La prima fase di un’azione, di un fatto o, anche, la parte in cui una cosa comincia, oppure ciò che costituisce l’origine, la causa di un fatto o di una serie di fatti, o il costituente fondamentale di una sostanza, che ne determina le caratteristiche.
Concetto, affermazione, enunciato che forma uno dei fondamenti di una teoria, di una scienza o di una disciplina, di un particolare sistema o che, più semplicemente, sta alla base di un ragionamento, di una convinzione.
P. generali di diritto Nel diritto internazionale, i “principi generali di diritto riconosciuti dalle nazioni civili” sono indicati tra le fonti del diritto internazionale nell’art. 38, lett. c), dello Statuto della Corte internazionale di giustizia, che li elenca dopo le norme convenzionali (Trattati) e le norme consuetudinarie (Consuetudine. Diritto internazionale).
Affinché un p. generale di diritto interno sia applicabile nell’ordinamento internazionale, occorre che esso sia presente nella maggioranza degli ordinamenti degli Stati (l’espressione “nazioni civili” dovendosi ormai considerare anacronistica) e che, inoltre, sia considerato dagli Stati stessi come principio applicabile anche sul piano internazionale.
Si tratta di una fonte utilizzabile qualora la Corte non rinvenga norme di origine convenzionale o consuetudinaria applicabili al caso di specie; essi costituiscono pertanto una fonte sussidiaria. In genere, l’esistenza dei p. in questione è rilevata dalla giurisprudenza internazionale. Ne sono esempi il p. della terzietà del giudice, il p. ne bis in idem (per il quale una persona non può essere giudicata due volte per uno stesso fatto), il p. in base al quale non si è tenuti ad adempiere un obbligo nei confronti della controparte inadempiente (inadimplenti non est adimplendum), etc.
I p. generali di diritto applicabili anche nell’ordinamento internazionale non vanno confusi con i p. generali del diritto internazionale, espressione con cui si fa riferimento a norme internazionali non scritte di natura consuetudinaria.

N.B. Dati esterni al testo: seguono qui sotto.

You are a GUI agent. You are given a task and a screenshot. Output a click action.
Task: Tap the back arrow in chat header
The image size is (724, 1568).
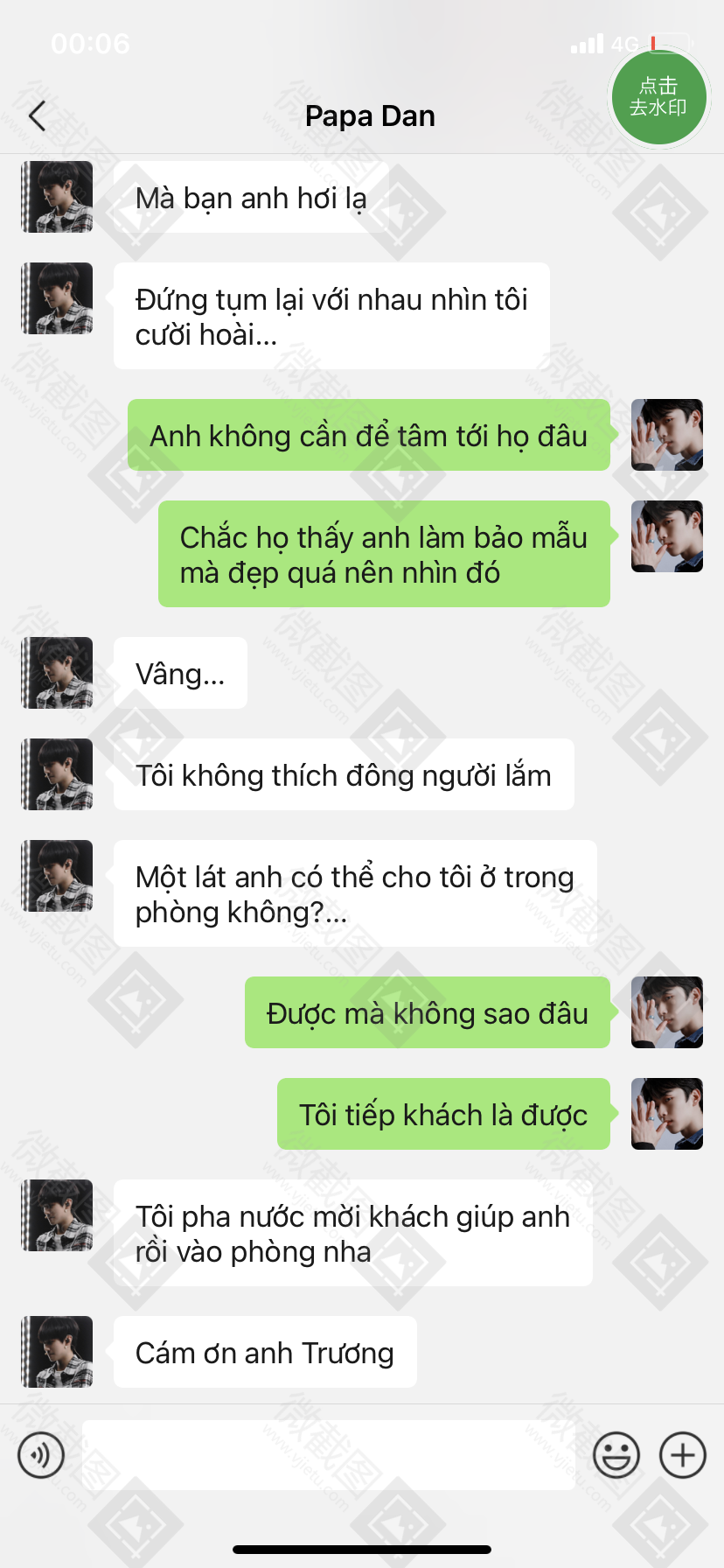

L’uso del termine risale ai primordi della tradizione filosofica occidentale. La scuola ionica designa con il nome di ἀρχή («principio», «inizio») la sostanza primordiale da cui deriverebbero tutte le cose. Oltre a tale significato originario, il termine ἀρχή viene peraltro insieme ad assumere il significato più generale di «fondamento» o «ragion d’essere». Così per Aristotele ἀρχαί («principi») sono sia i momenti metafisici determinanti l’essere e il divenire delle cose, sia i fondamenti indimostrati che è necessario postulare all’inizio di ogni dimostrazione, dovendo la deduzione avere un p.: p. dell’apodissi sono, in questo senso, le premesse di un’argomentazione dimostrativa. Ma lo stesso nome hanno, in altro senso, i p. che governano la conoscenza discorsiva, in quanto determinano le supreme norme logiche cui essa deve obbedire. Sono questi i cosiddetti p. logici, riassunti essenzialmente da Aristotele nel p. di contraddizione (➔ contraddizione; identità). Nell’età moderna, G.W. von Leibniz aggiunge a questi p. quello di ‘ragion sufficiente’ (➔ ragione). In seguito, criticata sempre più l’idea della validità e utilità dell’antico metodo apodittico, il termine p. torna ad assumere un significato più generico, di motivo fondamentale e intrinseco, o di presupposto generale, di un dato problema o sistema filosofico o scientifico.